Exercise directions: Exactly as they stand, copy the lines from the one containing "Given: Expand the" to the final line of the data; leave out the pictures.

──────── Records provided

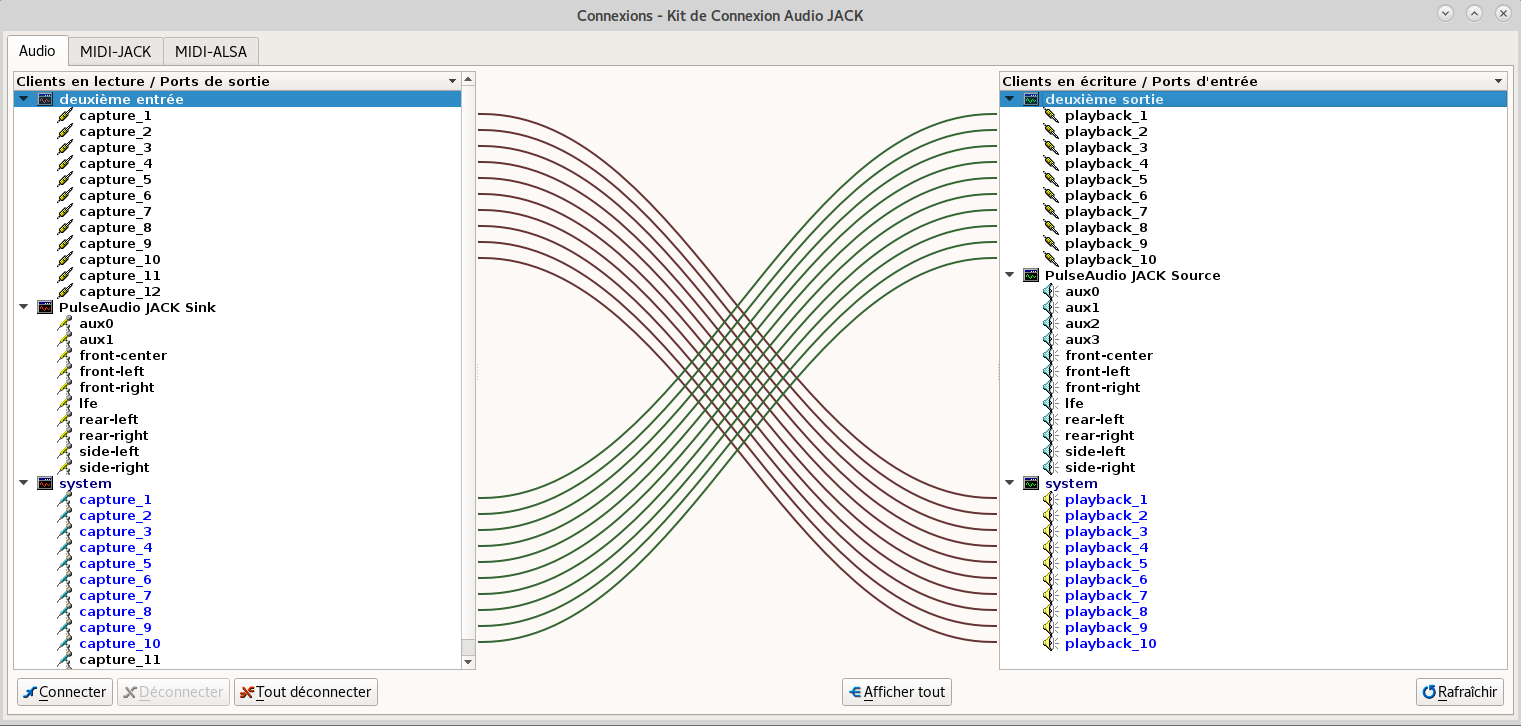Collapse the PulseAudio JACK Sink tree
This screenshot has width=1521, height=726.
23,307
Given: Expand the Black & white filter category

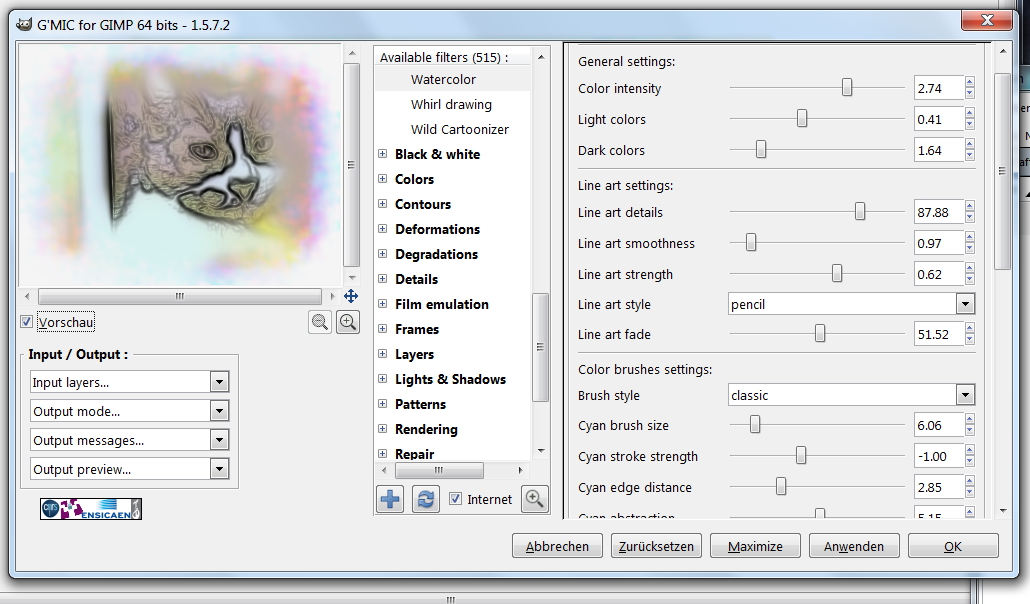Looking at the screenshot, I should coord(383,154).
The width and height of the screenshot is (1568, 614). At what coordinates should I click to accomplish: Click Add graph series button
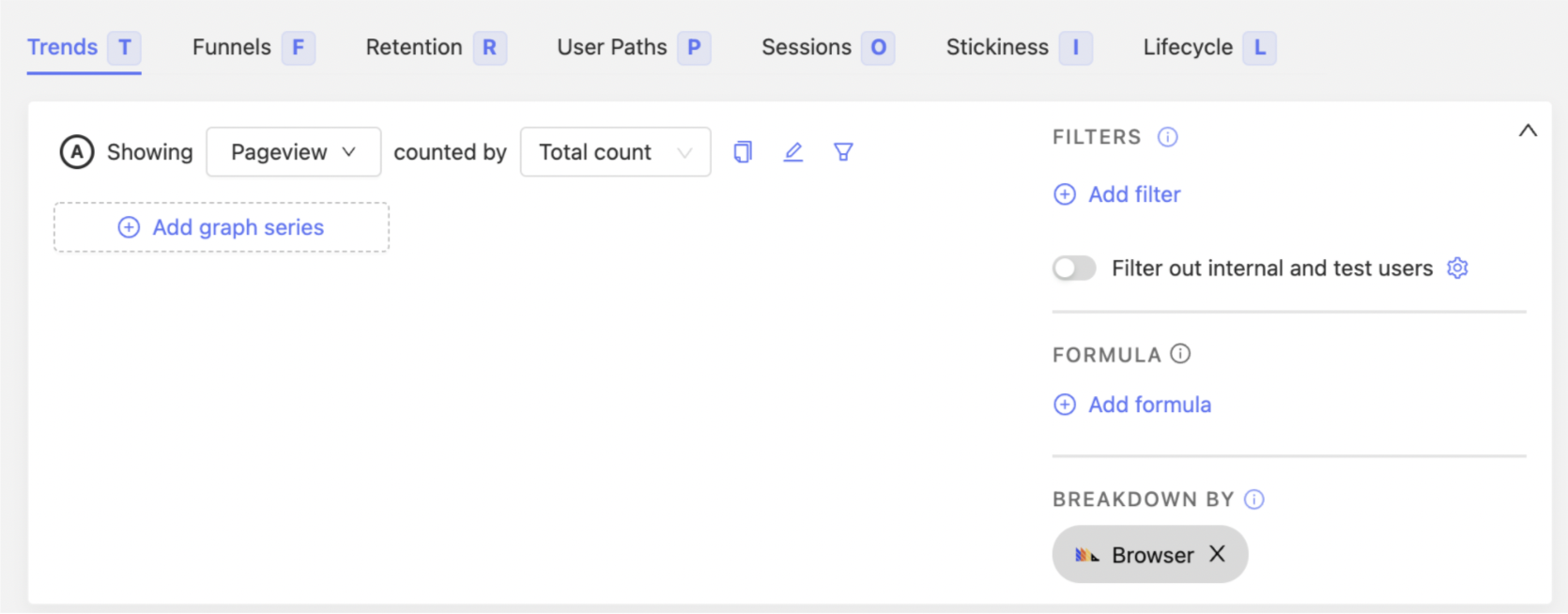tap(222, 227)
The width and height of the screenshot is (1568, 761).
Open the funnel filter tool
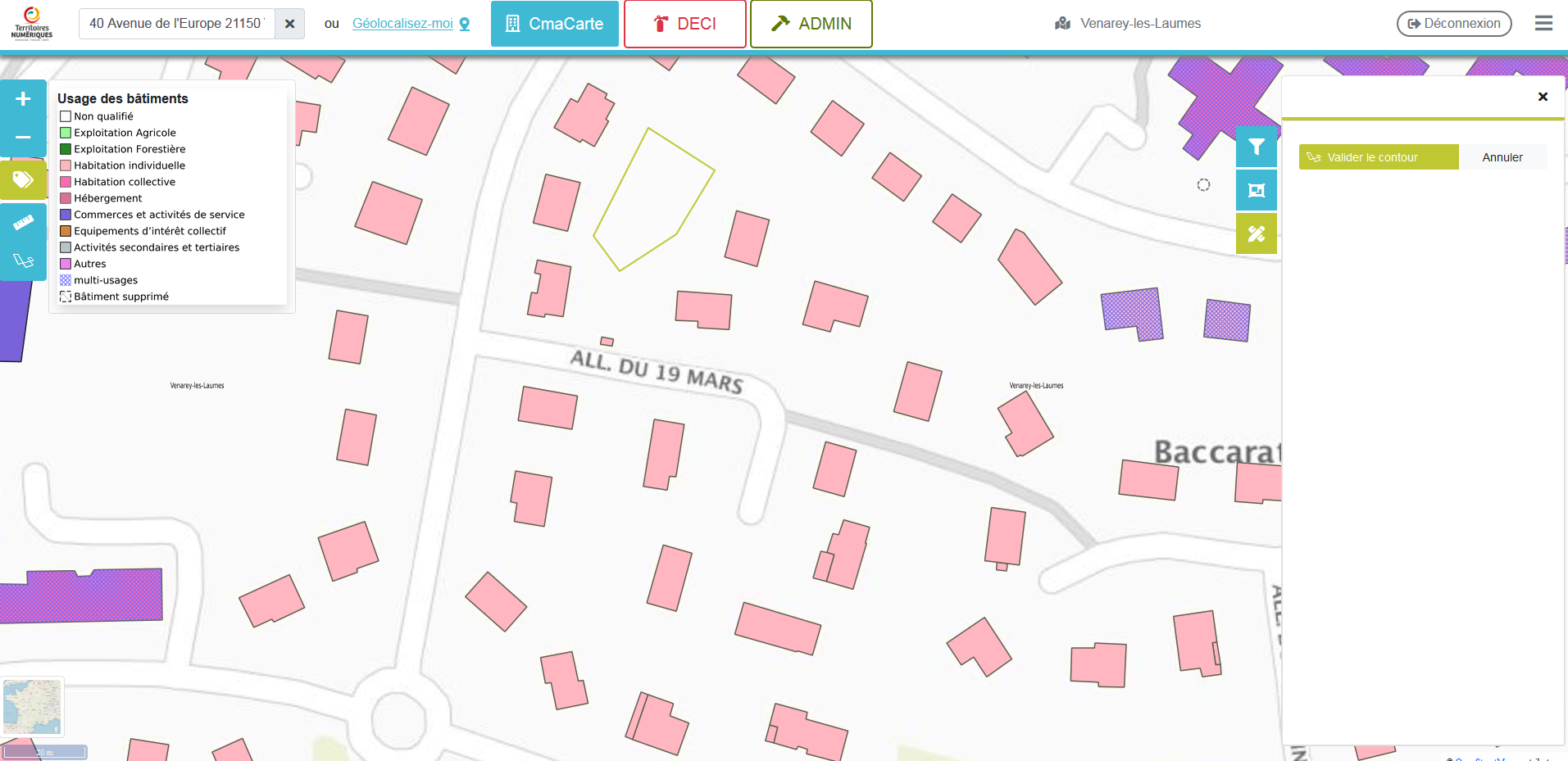click(1256, 147)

────────────────

Written solution:
Given: Expand the Black & white filter category

Looking at the screenshot, I should coord(383,154).
The width and height of the screenshot is (1568, 614). At what coordinates should I click to accomplish: Click Add graph series button
tap(222, 227)
The width and height of the screenshot is (1568, 761).
Open the funnel filter tool
click(1256, 147)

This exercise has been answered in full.